Argentine field hockey player (born 1993)

Agustina Albertario (born 1 January 1993) is an Argentine field hockey player. She plays with the Argentina national field hockey team, winning silver medal at the 2020 Summer Olympics.

== Career ==
At the 2013 Pan American Cup she won her first gold medal with the Argentina national field hockey team in an international tournament. Agustina also won the World League 2014–15 and the bronze medal at the 2014 World Cup.
She was part of the team that won the gold medal at the 2019 Pan American Games.

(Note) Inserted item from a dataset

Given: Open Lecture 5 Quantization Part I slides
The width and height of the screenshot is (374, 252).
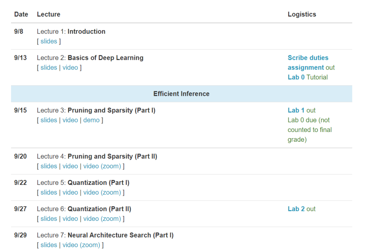Looking at the screenshot, I should click(48, 192).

She was part of the national squad that won the 2022 Pan American Cup. In 2022 she also won the 2021-22 Hockey Pro League and the silver medal at the 2022 World Cup.

Agustina was chosen to represent all of the Americas at the Santiago 2023 Pan American Games as a member of the new Team Panam Sports.

In 2024, she won the bronze medal with Las Leonas at the 2024 Paris Summer Olympics.